In July, 2008, I, Princess Rachella, Intrepid African American Girl International Journalism Consultant, pulled up stakes once again and headed to Nairobi, Kenya. Through my various adventures, I've concluded that if I get any MORE explosively fabulous in these prequel years to "THE BIG 5-0," I will have to register myself with the Pentagon as a thermonuclear incendiary device.

Monday, May 16, 2011

The Breakthrough

A few weeks ago, I think I the Universe sent me the first sentence for my long-debated memoir. Here it is:

"I woke up from a dream that I was dating Arnold Schwarzenegger the morning after the night they blew up the Mississippi River levee in Cairo, Illinois, and two days after Osama Bin Laden was killed."
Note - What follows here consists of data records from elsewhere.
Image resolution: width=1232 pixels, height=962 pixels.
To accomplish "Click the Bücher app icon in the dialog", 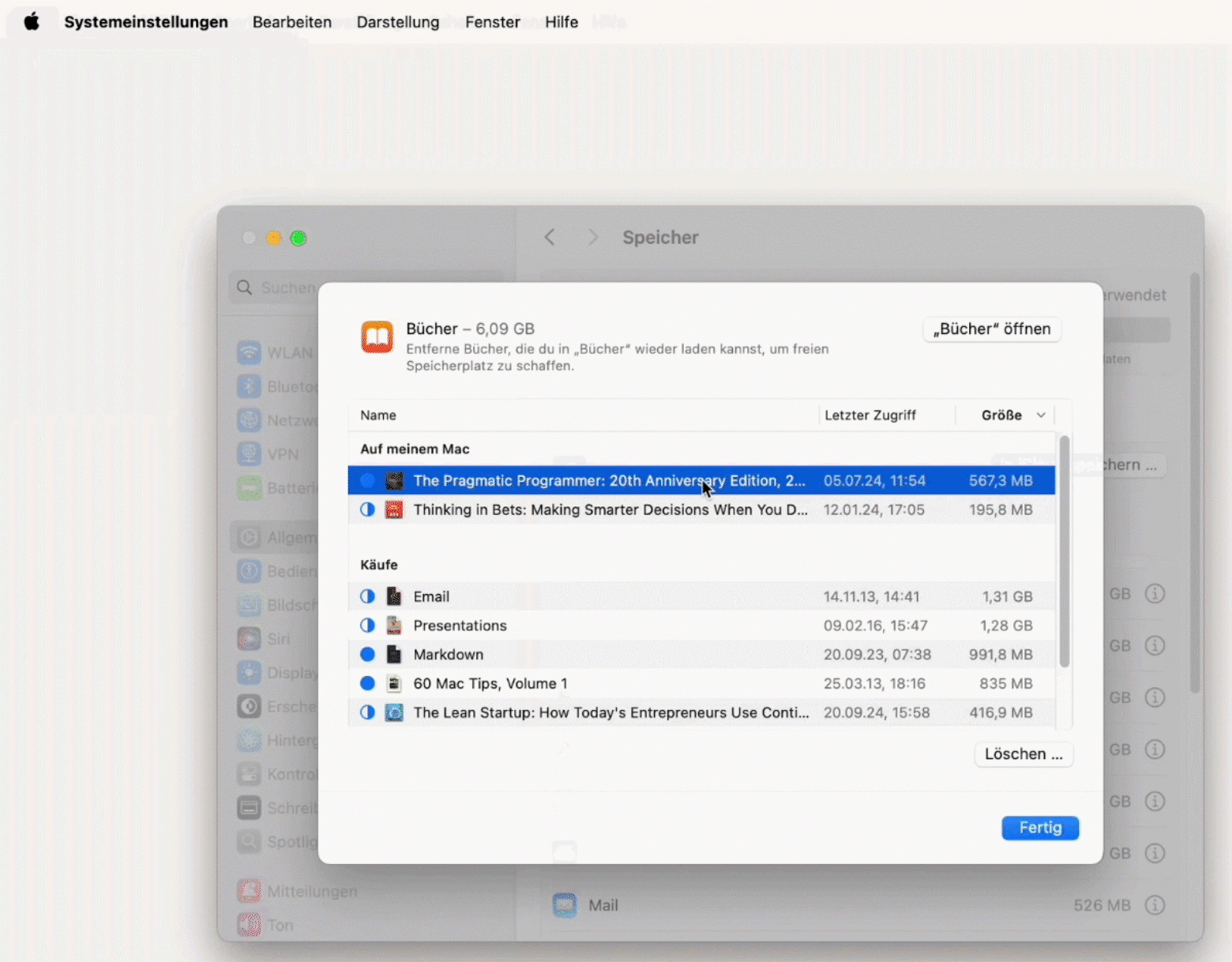I will click(x=377, y=336).
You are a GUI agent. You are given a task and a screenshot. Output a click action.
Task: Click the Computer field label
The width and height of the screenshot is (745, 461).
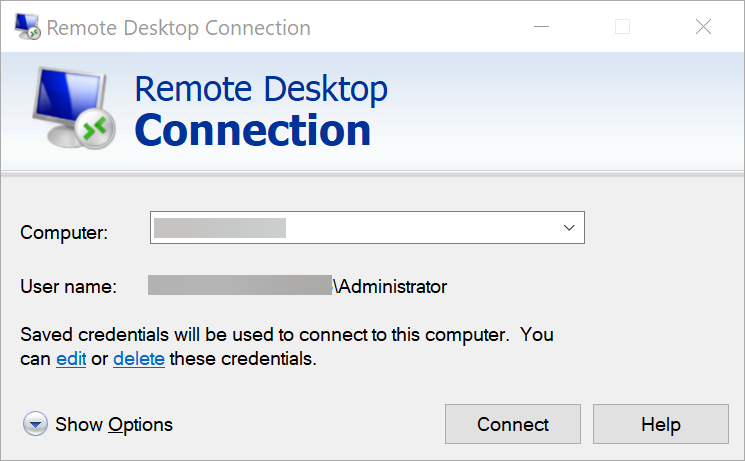(x=64, y=232)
You'd wanna keep reading a book that started like that, wouldn't you????

That's my way of explaining one of the OTHER major reasons I lost my blog-writing mojo: I was worried sick about flooding in the Midwest, and the possibility that my hometown would get swept off the map. I probably would have written a lot of really brilliant postings if I'd been able to harness the emotions swirling through my brain, but I was just too busy and too angst-ridden.

But I can recall how absolutely skeeved-out I was after waking up from the Schwarzenegger dream. I was all, like, "WTF was THAT about??" Actually, I've figured it out by now. I was flipping past my paltry DSTV channels at home one Saturday afternoon and stumbled across the brainless "comedy" with Arnie and Danny Devito, "Twins." Now, I've never been attracted to Arnold on any level, but I had to admit the scene of him warbling the song "Yakety-Yak" while wearing only a bath towel kinda worked for me. Normally, I think most body builders look like they're suffering from terminal anaphylactic shock with all those grotesque bulges, but Arnie was looking kinda hot in that scene.

Anyway, that must have fueled the dream. And it was quite PG rated, at least what I can remember of it. But the fact that I had been so obsessed with following details from Cairo, and that the whole world was buzzing with news about Osama Bin Laden, made it seem kinda weird that I'd dream about being Arnie's girlfriend. And it was even more disturbing to hear a week or so later that he and Maria Shriver had announced their separation. But I was happy for her, because Maria really needs to cut ties with negativity and embrace life in her Golden Age years, and stop being "The Good Wife" to a 'roid-fueled, ass-grabbing megalomaniac.

Strap yourself in, dear readers. When my Muse finally reappears, watch out.